6 janv. 2009

Silence

Il y avait eu cette fausse excuse : "Papy avait mal aux jambes". Trop mal pour marcher de la Gare de Lyon au taxi, puis du taxi à la chambre. Je le savais. Je savais qu'il trouverait n'importe quelle excuse mais qu'en réalité il n'y en avait aucune pour expliquer son absence. Ce matin quand Marius m'a confié son projet de lui écrire une lettre pour lui expliquer qu'il comprenait, que cela devait être difficile pour lui d'avoir des jambes fatiguées, lui dire qu'il lui pardonnait de ne pas pouvoir venir le voir dans quelques jours à l'hôpital. Mes mains se sont crispées sur le volant, ma gorge s'est serrée.

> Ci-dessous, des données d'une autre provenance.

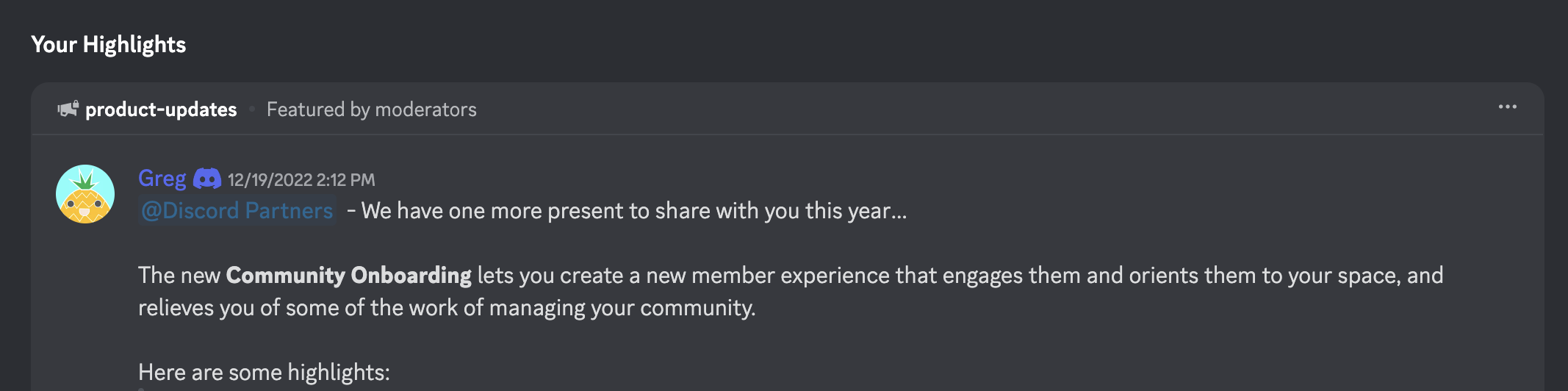Image resolution: width=1568 pixels, height=391 pixels.
Task: Click the Featured by moderators label
Action: click(372, 110)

J'ai répondu que "Même si Papy avait eu des jambes d'acier, il ne serait pas venu." La vérité. Toute crue. Trop crue ? Les questions et les réponses se sont enchaînées. Marius m'a dit qu'il n'écrirait pas, qu'il lui faisait le coup à chaque fois. "Tu te souviens quand il n'a pas voulu qu'on répare son vélo tous les deux ?" Oui je me souviens. Par son silence, par son absence, ce grand-père creuse autour de lui un vide immense.